Конечно, он никогда не думал, что могут в одночасье погибнуть его родители, умереть от инфаркта бабушка и оказаться в беспомощном положении дед. Но то, что трагедия есть составляющая жизни, было ему известно не на уровне отвлеченных размышлений. Об этом говорила ему Шестая симфония Чайковского, об этом был весь Бетховен, и о мужестве человека перед лицом трагедии свидетельствовали фуги Баха, которые особенно удавались Сане в фортепианном исполнении.
Впрочем, от фортепианных занятий пришлось отказаться. То есть Саня пытался, конечно, заниматься вечерами, когда возвращался с работы, но в таких занятиях мало было толку. После рабочего дня, проведенного на судостроительном заводе, сил для игры на фортепиано не оставалось даже у него, несмотря на воспитанную музыкальной учебой привычку к ежедневному над собой усилию.
Преподавать в музыкальной школе его не взяли бы из-за отсутствия педагогического образования, доходные места ресторанных лабухов были прочно заняты. Возможно, он все же устроился бы не на завод, а в городскую контору по обслуживанию свадеб или стал бы еще каким-нибудь музыкальным леваком. Однако любое из этих занятий не приносило заработка, который позволил бы содержать сиделку для деда и, главное, покупать у спекулянтов иностранные лекарства, дающие надежду восстановить хотя бы его речь.

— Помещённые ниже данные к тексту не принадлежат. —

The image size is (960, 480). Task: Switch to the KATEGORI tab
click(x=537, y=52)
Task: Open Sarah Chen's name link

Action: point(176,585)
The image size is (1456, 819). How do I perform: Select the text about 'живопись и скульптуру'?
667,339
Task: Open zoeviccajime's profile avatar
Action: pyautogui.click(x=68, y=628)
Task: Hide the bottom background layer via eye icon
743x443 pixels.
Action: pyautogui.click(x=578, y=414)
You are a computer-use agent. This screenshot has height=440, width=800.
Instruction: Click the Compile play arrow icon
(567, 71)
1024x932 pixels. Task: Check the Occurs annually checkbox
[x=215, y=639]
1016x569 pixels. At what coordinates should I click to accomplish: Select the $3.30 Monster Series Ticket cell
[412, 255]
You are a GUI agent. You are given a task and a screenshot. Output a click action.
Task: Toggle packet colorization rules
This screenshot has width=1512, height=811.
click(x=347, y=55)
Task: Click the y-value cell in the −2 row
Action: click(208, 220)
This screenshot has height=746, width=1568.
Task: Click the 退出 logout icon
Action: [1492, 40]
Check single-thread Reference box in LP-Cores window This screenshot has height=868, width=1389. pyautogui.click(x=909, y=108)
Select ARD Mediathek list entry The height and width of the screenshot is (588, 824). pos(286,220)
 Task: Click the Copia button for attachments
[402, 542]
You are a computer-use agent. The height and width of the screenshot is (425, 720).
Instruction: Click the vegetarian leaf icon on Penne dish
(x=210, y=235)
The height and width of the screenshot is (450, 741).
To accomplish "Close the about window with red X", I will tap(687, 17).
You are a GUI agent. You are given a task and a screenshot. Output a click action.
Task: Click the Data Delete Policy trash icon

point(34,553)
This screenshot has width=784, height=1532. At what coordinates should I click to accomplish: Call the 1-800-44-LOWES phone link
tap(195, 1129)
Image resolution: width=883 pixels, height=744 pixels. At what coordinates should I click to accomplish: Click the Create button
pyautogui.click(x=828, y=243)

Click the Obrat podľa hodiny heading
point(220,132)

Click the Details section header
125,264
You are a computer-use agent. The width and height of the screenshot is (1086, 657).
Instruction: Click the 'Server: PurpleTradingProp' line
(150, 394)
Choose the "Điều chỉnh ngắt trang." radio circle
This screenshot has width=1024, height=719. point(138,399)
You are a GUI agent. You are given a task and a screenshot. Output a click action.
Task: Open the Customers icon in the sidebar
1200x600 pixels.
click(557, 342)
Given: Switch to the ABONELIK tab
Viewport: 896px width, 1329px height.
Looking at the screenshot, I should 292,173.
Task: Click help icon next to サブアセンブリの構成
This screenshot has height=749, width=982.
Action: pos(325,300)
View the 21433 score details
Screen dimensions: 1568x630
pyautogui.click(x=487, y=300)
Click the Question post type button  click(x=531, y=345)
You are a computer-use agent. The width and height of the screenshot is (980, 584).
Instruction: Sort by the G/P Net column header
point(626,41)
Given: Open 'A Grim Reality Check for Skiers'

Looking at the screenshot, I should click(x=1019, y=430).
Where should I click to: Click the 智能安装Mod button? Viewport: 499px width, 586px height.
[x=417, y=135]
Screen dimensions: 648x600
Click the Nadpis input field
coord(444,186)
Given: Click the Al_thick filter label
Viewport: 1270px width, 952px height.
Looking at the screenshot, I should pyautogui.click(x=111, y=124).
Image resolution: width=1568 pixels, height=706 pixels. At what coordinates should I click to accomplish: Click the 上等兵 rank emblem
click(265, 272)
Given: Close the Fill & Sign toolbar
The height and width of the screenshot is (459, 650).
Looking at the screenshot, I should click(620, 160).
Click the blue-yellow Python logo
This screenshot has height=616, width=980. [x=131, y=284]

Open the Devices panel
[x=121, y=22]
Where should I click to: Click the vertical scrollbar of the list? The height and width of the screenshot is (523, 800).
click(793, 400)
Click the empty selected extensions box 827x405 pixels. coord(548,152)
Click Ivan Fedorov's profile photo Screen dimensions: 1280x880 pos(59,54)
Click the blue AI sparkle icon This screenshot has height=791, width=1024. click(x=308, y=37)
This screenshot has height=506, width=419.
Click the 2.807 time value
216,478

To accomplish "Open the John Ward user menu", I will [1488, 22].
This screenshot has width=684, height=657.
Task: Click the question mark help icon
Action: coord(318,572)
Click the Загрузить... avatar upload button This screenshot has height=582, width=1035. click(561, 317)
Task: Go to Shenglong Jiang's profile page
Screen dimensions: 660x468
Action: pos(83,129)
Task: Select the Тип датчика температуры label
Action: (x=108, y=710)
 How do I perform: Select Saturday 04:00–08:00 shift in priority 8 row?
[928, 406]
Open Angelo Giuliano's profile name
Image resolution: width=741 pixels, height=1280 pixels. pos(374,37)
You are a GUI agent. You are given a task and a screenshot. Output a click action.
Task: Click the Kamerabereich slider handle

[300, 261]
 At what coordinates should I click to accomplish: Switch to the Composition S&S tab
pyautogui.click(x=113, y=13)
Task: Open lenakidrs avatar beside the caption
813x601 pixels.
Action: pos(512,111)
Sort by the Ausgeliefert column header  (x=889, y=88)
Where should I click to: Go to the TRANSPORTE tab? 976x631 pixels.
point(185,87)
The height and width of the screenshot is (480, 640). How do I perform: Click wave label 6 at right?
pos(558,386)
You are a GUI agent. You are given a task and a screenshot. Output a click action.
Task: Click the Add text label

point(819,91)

Тем более и времени на поиски у Сани не было: и лекарства, и сиделка, и просто оплата коммунальных услуг и продуктов – все это требовалось не завтра, а уже сегодня. Поэтому он просто пошел туда, где всю жизнь проработал дед и куда его приняли поэтому без лишних разговоров, и стал учеником монтажника металлических корпусов.
Дед потерял способность двигаться, но сохранил ясную голову. Логика, которая всю жизнь была ему присуща, подсказывала, что это лучше, чем если бы случилось наоборот. Но положение, в котором из-за него оказался внук, приводило Александра Остермана-Серебряного-старшего в отчаяние вопреки всей его склонности к логике. Единственное, что если не утешало, то хоть немного снижало градус его отчаяния: он видел, что сам-то внук относится к своей жизненной ситуации без уныния, и понимал природу такого его отношения.
Саня не был записным оптимистом. Пожалуй, он не был оптимистом вовсе, как не может им быть сколько-нибудь умный человек любого возраста, потому что, подобно Маяковскому, понимает, что для веселия планета наша мало оборудована.
Но то самое, что называется не характером даже, а стержнем характера, что было в его деде, бабушке, родителях, которых он редко видел, но любил, что было, наверное, в его предках, которых он совсем не знал, потому что связь с ними была прервана расстрелами, лагерями, высылками, – все это было и в нем, и все это было слишком сильным, чтобы забота о любимом и беспомощном человеке воспринималась им как повод для уныния или тем более отчаяния.
Он жил как жил, и музыкальное ученье, и уход за лежачим дедом воспринимались им и как личная его жизнь, и как часть некоего внеличного замысла, о котором он мог лишь догадываться – главным образом через музыку, но также и через способность к углубленному мышлению, вызванную и воспитанную в нем дедом.